Dlatego marketerzy w poszukiwaniu optymalizacji promocyjnych budżetów, coraz częściej szukają partnerów do wspólnych działań. Kiedy warto zatem rozważyć działania crosspromocyjne, jakich efektów można się spodziewać i w jaki sposób to wszystko zaplanować, żeby zapewnić sobie sukces? Niezależnie od wybranego mechanizmu promocyjnego kluczowa jest przyjęta strategia działań. To, jakie cele chce się zrealizować, determinuje dobór odpowiedniej mechaniki. Jeśli dobrze je zdefiniujemy, to współpraca marek może stać się idealnym rozwiązaniem.

Wspólne wyróżniki

Bardzo istotnym elementem jest znalezienie wspólnych elementów w komunikacji. W każdej crosspromocji kluczowa jest autentyczność przekazu. Konsument powinien w oczywisty sposób dekodować pomysł marketerów na połączenie ze sobą dwóch marek w jednej akcji. Szukając partnera, należy więc zwrócić uwagę na wyróżniki swojego produktu i dobrać taki brand, który w naturalny sposób wpisuje się w dotychczasową narrację. Niezależnie od tego, czy skupia się ona na rodzinności, kobiecości czy zapachu – istotne jest znalezienie wspólnego mianownika.
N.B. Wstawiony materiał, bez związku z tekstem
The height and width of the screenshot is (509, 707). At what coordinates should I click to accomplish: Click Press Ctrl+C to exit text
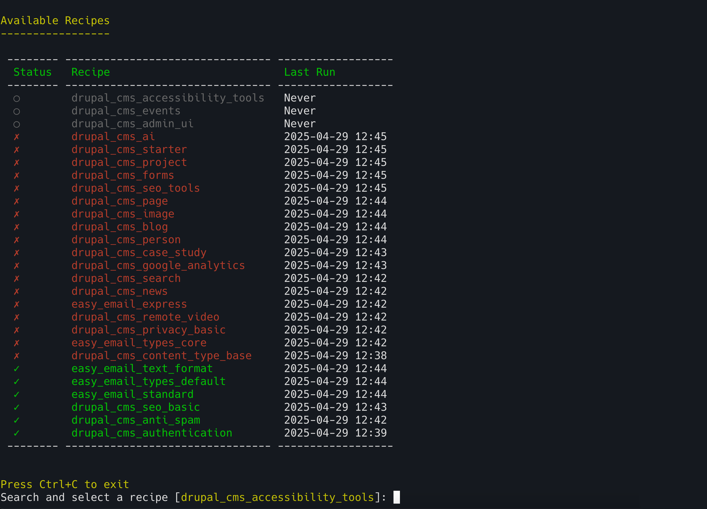point(65,484)
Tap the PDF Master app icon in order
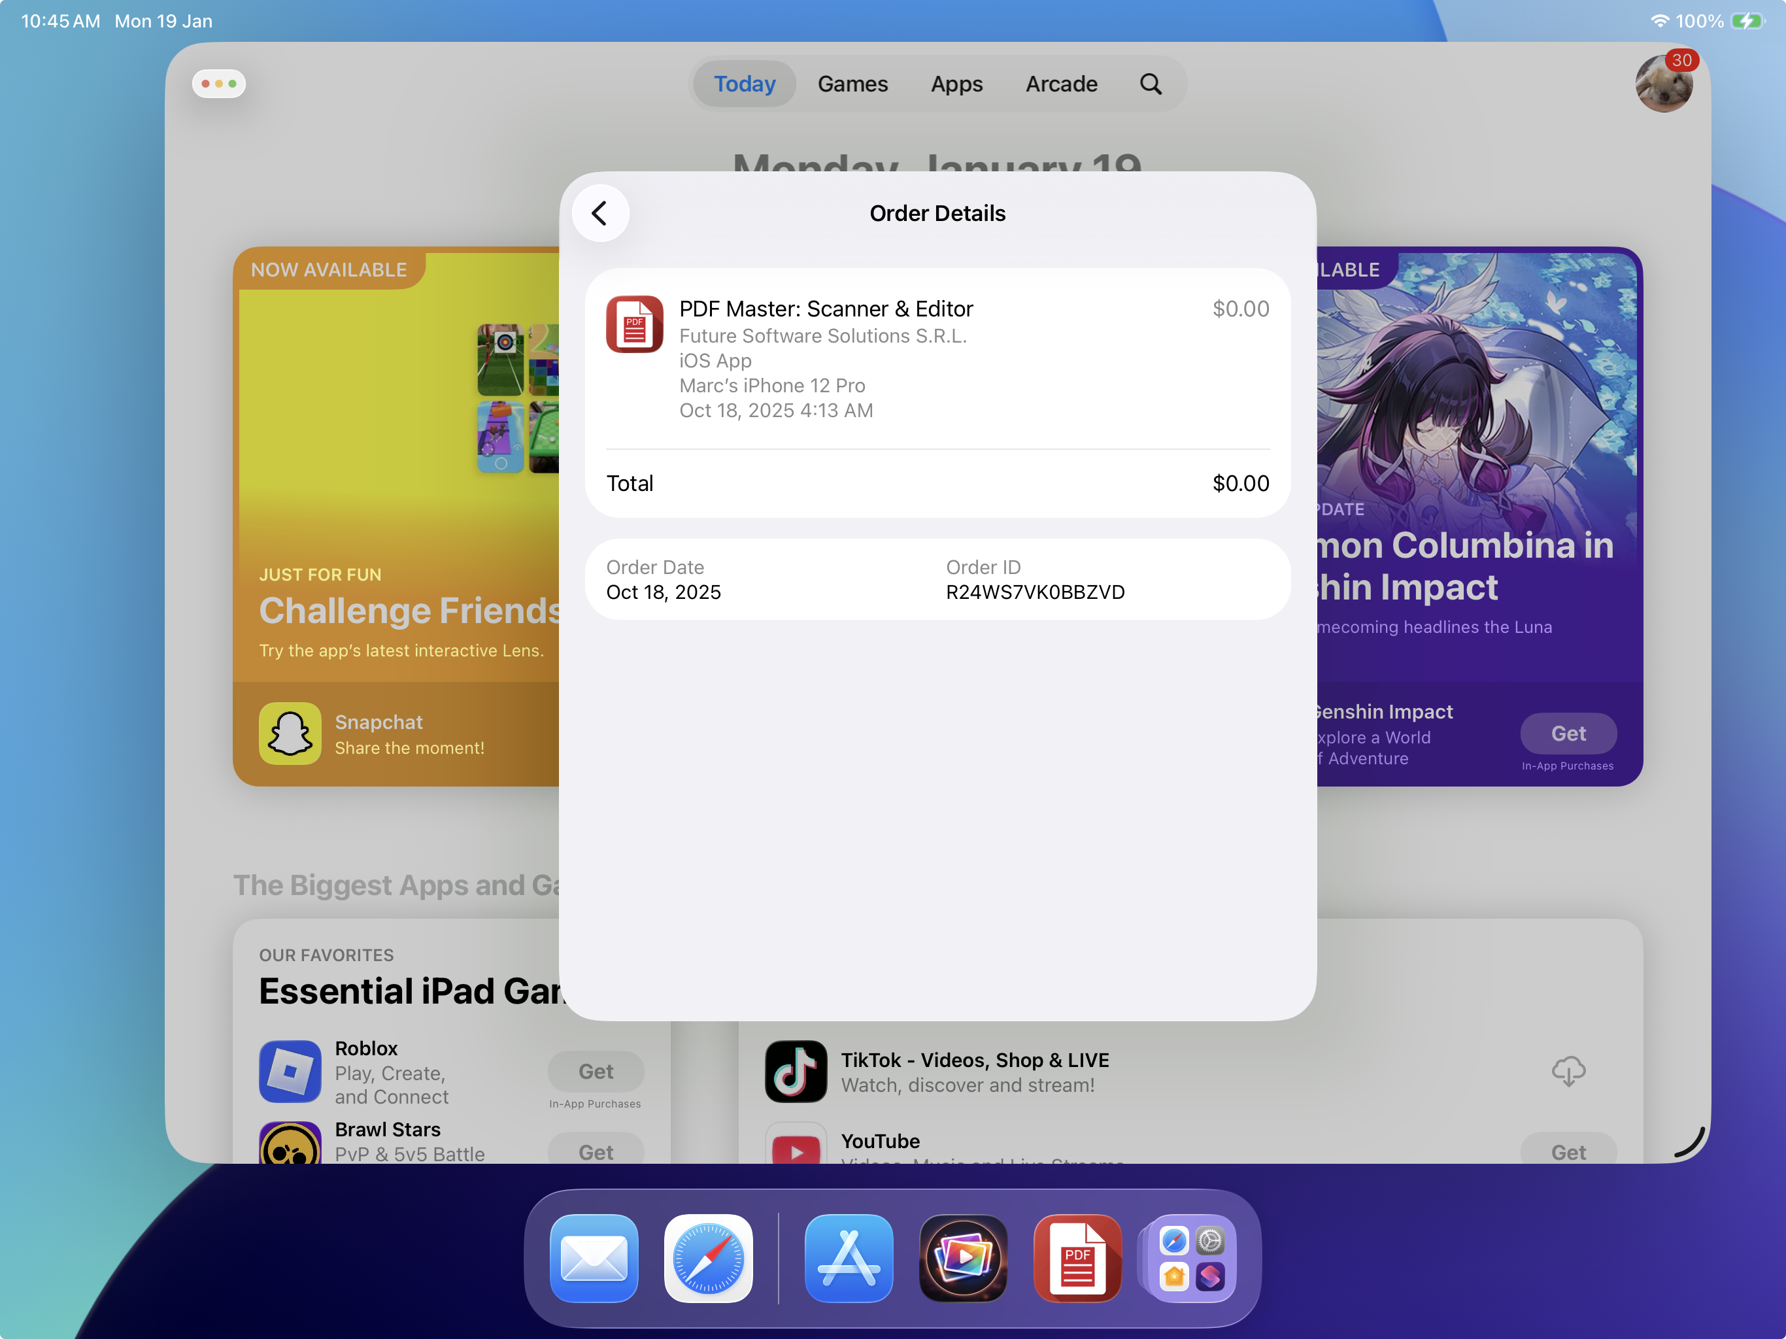The height and width of the screenshot is (1339, 1786). point(635,324)
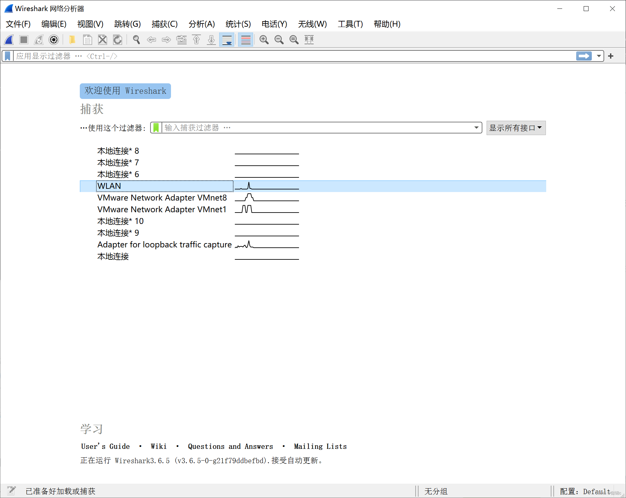This screenshot has height=498, width=626.
Task: Click the resize columns icon
Action: [x=309, y=40]
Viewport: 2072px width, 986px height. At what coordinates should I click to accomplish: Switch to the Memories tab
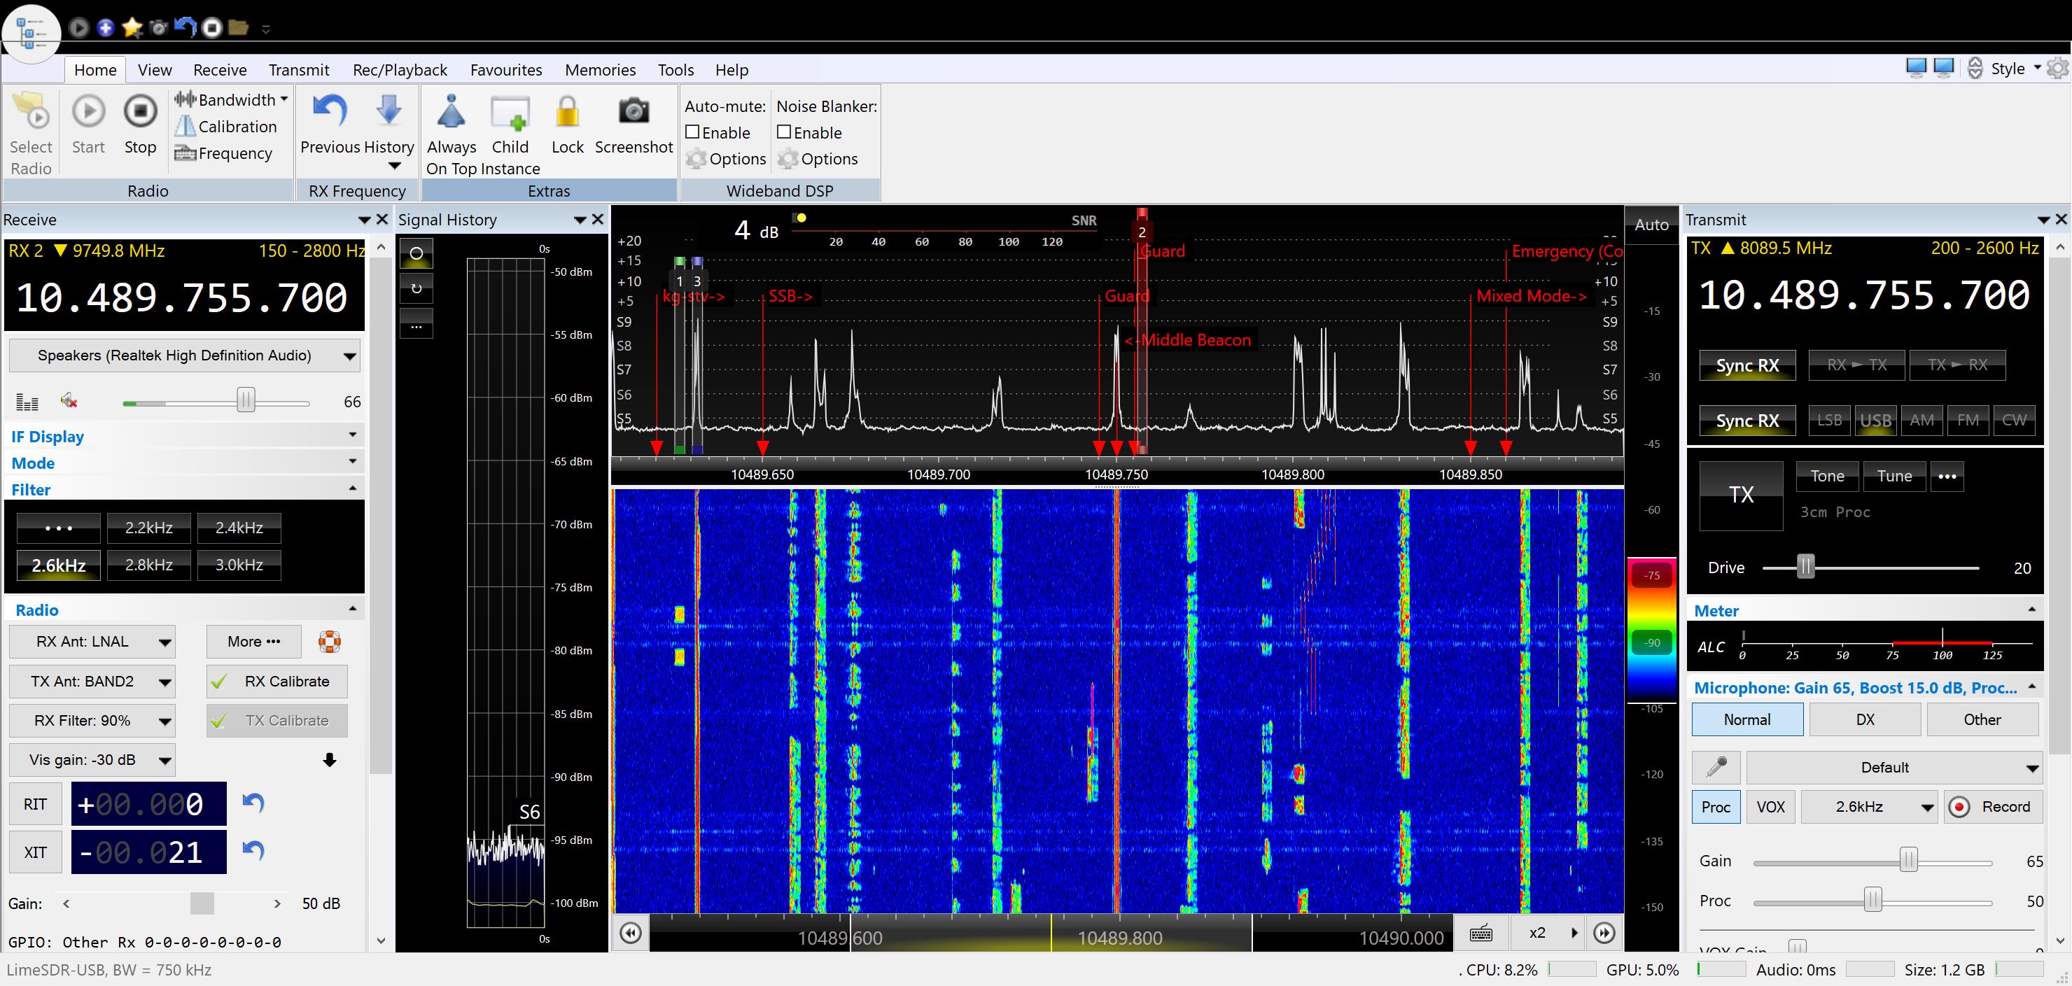[599, 70]
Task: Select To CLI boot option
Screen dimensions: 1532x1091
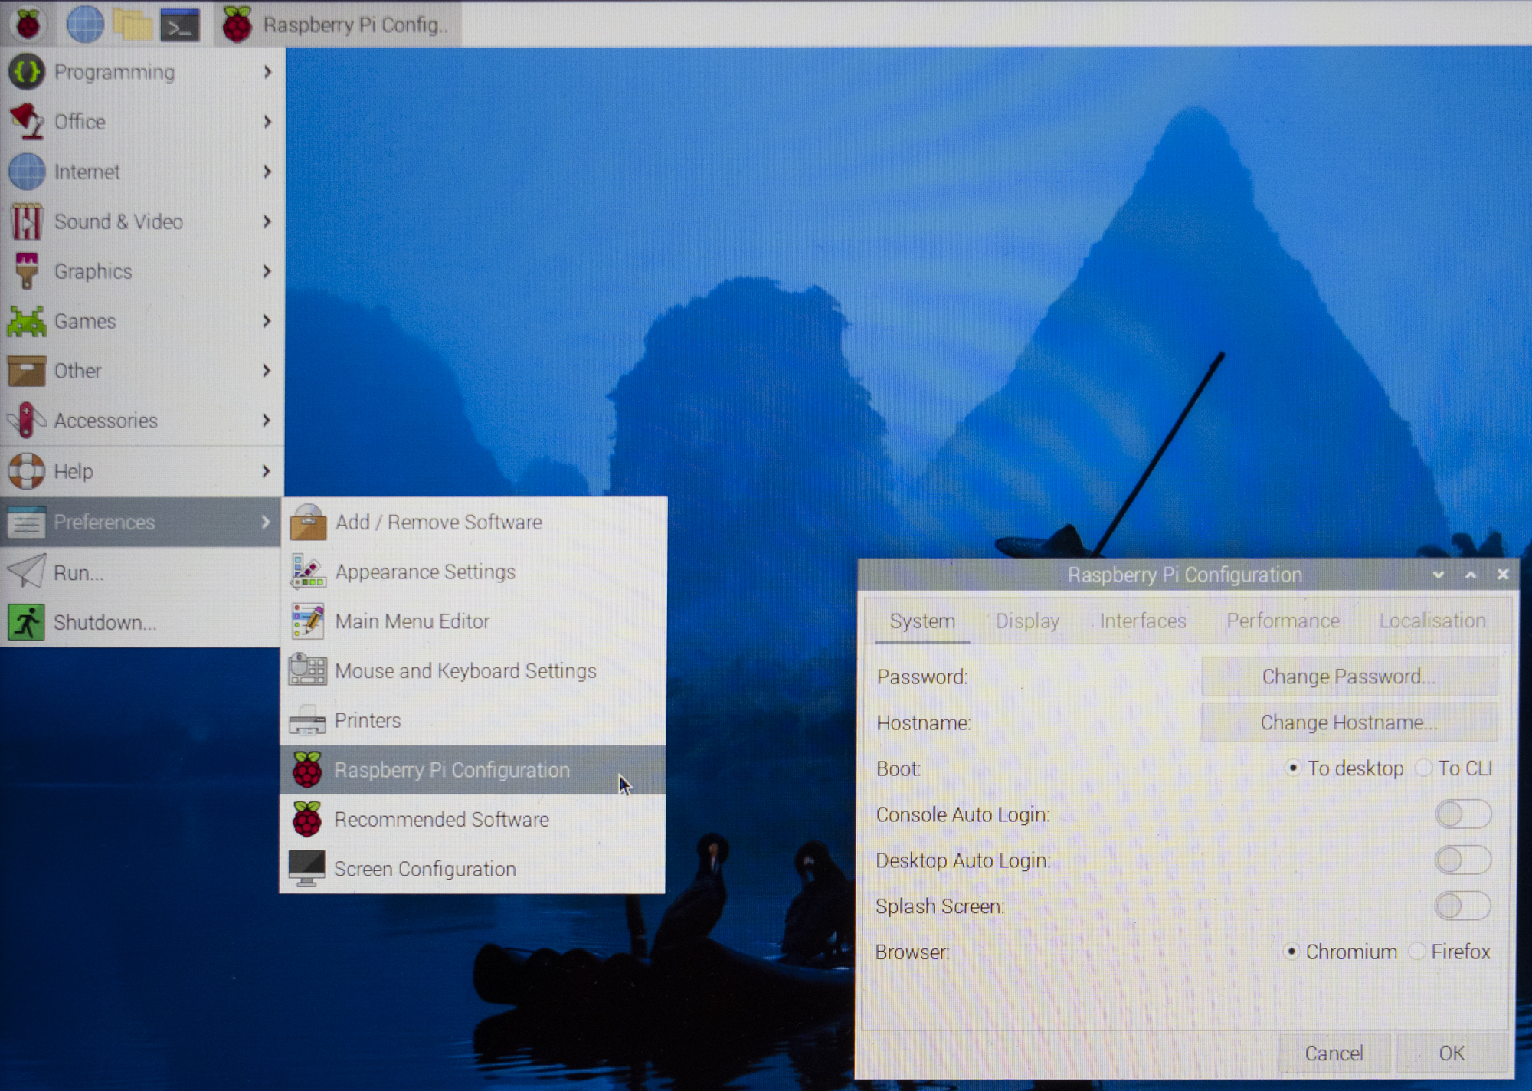Action: click(1424, 768)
Idealnym przykładem jest współpraca marek NAGO i slowglow. Oba brandy bardzo mocno skupiają się na naturalności swoich produktów. Dodatkowym atutem było zgranie bardzo istotnych i powiązanych ze sobą segmentów rynku: beauty i fashion. Mechanika akcji zakładała prezenty przy zamówieniach w sklepach internetowych. Konsumentki sklepu kosmetycznego slowglow otrzymywały do zamówień opaskę do włosów marki NAGO. Producent odzieżowy dodawał z kolei gratis w postaci olejku. Prosto, skutecznie i autentycznie.

Kontekst użycia

Równie ważne jest też znalezienie komplementarnego partnera – takiego, z którym nasz produkt staje się bardziej wartościowy. Poszerzenie kontekstu używania czy spożycia produktu, daje ogromną szansę, aby obie marki zyskały na wspólnej promocji przedstawiając jednocześnie cechy idealnie dopasowanego partnera, który zrobi dokładnie to samo w przypadku własnej komunikacji.

Znakomicie obrazuje to wieloletnia współpraca brandów Somat i Samsung. Dwie akcje prosprzedażowe poszerzające zasięg zarówno producenta zmywarek, jak i środków czyszczących bazują na mechanice buy&get (odbierz roczny zapas tabletek czyszczących) i loteryjnej – kup Somat i wygraj zmywarkę.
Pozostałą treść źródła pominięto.